In this section, we will be focusing on the time frames associated with IVAs. For more information on other areas, there are numerous other articles available on IVAs on our website.
What is an IVA?
As a brief introduction, and individual voluntary arrangement (IVA) is an agreement between creditors and a person who has debt held by those creditors. It may be possible to use one lump sum, or monthly repayments over an agreed period of time in return for writing off all, or some of the debt.
What is the process involved?
An IVA process typically takes about six weeks from start to finish, but this, of course, depends on how quickly you respond with paperwork and supporting evidence.
The whole process can be roughly broken into six stages:
- Initial contact with an impartial financial advisor who will go through your options, and whether an IVA is really the best course of action for you to take. They will examine your income, expenditure, assets, and debts in order to calculate how much you can realistically afford to offer your creditors on a monthly basis, or with a lump sum.

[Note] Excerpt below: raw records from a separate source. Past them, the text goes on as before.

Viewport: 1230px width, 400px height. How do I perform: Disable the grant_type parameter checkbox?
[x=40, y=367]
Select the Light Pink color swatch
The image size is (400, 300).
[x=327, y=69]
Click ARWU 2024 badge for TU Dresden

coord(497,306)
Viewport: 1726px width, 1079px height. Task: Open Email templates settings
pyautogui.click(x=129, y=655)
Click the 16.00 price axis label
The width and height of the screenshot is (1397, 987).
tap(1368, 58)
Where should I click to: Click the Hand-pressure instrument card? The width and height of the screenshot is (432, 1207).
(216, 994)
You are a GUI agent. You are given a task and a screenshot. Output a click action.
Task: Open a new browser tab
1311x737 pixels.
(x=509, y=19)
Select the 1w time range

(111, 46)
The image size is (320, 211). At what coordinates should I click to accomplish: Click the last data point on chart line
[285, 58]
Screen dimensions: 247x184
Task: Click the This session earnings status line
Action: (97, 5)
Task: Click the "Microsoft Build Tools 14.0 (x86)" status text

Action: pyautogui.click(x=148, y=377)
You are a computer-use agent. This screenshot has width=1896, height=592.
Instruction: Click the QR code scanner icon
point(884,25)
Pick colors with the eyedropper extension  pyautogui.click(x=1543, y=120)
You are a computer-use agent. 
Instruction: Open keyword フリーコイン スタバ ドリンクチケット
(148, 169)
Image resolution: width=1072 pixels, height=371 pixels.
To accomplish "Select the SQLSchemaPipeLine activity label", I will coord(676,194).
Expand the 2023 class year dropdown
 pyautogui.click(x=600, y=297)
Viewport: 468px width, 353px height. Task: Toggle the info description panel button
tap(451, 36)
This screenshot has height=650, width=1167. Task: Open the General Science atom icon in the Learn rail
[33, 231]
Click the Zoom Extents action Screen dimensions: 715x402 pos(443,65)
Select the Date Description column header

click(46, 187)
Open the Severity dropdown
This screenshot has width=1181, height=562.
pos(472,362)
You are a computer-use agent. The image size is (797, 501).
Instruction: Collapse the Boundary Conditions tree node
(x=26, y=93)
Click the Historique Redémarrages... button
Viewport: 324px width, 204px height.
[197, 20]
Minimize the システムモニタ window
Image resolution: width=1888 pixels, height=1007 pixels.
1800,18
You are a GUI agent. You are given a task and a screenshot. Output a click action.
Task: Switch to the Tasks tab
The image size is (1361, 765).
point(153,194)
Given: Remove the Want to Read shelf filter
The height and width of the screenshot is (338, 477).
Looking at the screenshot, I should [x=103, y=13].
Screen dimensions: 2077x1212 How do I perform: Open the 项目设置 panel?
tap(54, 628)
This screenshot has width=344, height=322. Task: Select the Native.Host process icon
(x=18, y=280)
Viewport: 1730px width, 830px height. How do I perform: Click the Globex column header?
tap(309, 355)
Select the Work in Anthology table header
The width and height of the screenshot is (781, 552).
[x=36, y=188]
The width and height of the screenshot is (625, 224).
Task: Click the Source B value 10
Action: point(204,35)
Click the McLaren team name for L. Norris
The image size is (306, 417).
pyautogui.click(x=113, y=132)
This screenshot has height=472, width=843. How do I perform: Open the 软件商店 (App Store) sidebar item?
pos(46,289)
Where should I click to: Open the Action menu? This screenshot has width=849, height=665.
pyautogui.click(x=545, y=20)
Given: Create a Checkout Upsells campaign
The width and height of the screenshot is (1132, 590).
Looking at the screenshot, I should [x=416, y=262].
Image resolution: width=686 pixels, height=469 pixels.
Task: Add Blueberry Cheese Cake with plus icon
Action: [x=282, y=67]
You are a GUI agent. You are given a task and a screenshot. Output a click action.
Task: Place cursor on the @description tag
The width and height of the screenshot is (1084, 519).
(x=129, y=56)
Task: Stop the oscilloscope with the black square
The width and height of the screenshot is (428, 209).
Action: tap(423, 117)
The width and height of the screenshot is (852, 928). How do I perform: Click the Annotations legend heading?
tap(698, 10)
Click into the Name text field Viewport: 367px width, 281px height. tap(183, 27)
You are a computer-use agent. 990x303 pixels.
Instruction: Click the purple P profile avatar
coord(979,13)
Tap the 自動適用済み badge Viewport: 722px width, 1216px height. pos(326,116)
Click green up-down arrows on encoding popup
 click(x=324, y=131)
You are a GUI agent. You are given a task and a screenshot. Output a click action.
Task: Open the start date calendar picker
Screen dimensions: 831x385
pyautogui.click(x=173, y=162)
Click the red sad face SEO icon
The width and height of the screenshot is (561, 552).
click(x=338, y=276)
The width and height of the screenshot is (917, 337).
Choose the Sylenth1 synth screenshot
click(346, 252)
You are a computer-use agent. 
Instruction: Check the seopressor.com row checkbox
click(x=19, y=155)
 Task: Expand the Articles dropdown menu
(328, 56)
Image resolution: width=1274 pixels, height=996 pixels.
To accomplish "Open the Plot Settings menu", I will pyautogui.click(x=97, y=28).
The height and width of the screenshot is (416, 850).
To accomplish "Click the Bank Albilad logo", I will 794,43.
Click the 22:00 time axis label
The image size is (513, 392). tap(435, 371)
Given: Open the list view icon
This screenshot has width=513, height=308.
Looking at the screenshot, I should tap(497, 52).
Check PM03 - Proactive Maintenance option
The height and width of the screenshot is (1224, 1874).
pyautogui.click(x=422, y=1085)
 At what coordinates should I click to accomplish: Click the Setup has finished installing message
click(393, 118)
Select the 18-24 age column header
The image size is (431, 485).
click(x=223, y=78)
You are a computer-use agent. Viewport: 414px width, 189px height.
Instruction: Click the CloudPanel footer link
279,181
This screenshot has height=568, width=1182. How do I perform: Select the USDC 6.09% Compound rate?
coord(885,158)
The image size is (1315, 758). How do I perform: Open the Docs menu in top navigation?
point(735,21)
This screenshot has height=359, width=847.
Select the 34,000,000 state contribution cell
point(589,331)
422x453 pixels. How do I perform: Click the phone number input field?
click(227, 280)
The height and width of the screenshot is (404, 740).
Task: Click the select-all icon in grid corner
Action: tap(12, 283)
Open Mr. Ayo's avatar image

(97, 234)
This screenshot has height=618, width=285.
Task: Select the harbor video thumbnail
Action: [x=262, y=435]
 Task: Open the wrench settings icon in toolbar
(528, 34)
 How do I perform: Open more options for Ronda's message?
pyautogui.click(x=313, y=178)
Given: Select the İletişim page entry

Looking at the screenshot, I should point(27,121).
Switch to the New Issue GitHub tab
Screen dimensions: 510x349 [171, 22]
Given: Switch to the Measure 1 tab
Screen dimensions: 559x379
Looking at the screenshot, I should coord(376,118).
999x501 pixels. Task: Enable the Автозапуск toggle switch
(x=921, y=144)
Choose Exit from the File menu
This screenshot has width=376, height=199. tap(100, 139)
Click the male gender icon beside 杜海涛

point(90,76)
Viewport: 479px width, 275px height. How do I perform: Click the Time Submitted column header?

- If it is agreed that an IVA is appropriate in the circumstances, then a Statement of Affairs is drafted. This will offer a consolidated view of your finances and is the start of your IVA proposal. The proposal itself will normally be set out by an Insolvency Practitioner acting as a nominee and will contain all of the relevant details required such as pay slips, bank statements, etc. Your nominee may also at this stage apply for Interim Order which will prevent further action taken by creditors until the IVA has been considered.
- Once you are happy with the IVA proposal it is distributed among the creditors involved, along with the insolvency service and county court. This will include a proposed date (at least 14 days after the distribution of the proposal) known as the ‘Meeting of Creditors’ where a vote will take place on whether to accept your proposal. Any modifications to the proposal are normally requested before the meeting but can occur at the meeting itself. This date is also not set in stone. If creditors need more time to consider the proposal, the meeting can be adjourned to a later date.
- A vote on your proposal will take place at the meeting, with 75% of the votes (in value of debt) needed for it to be approved. At this point, all unsecured creditors, regardless of how they voted, are legally bound to the IVA agreement.
- Once this is approved, all parties are notified of the arrangement and a supervisor is assigned to monitor monthly payments, or in the event of a lump sum, to distribute it among the creditors.
As long as you keep up with your repayments for the proposed schedule, your obligation towards the debt will come to an end on completion of the IVA period.
What happens if IVA payments are missed?
Any missed payments will be added on to the end of the payment program, meaning it may stretch past the 6-year mark. A short payment holiday is normally allowed in emergency situations, but anything longer will need to be agreed by the creditors before any major changes are made.
How long does IVA last?
An IVA typically runs for 5-6 years, though this period can be extended if you miss repayments. You will, of course, need to adhere to the rules set out and there will be certain financial constraints that you will have during this period.
How long does Iva stay on my credit file?
An IVA appears on a credit file for six years, just like any other kind of debt. This begins from the date it was approved. It will not be removed if you finish the IVA early but will be marked as ‘complete’. It’s important to bear in mind that because of the IVA there won’t be much credit information on this 6-year period, which is likely to leave a low credit score.
Do you have to declare an IVA after 6 years?
If you are formally asked either on a form or in person after the 6-year period you are still legally required to disclose the information. That being said, the onus is not on you to declare the information upfront without being asked.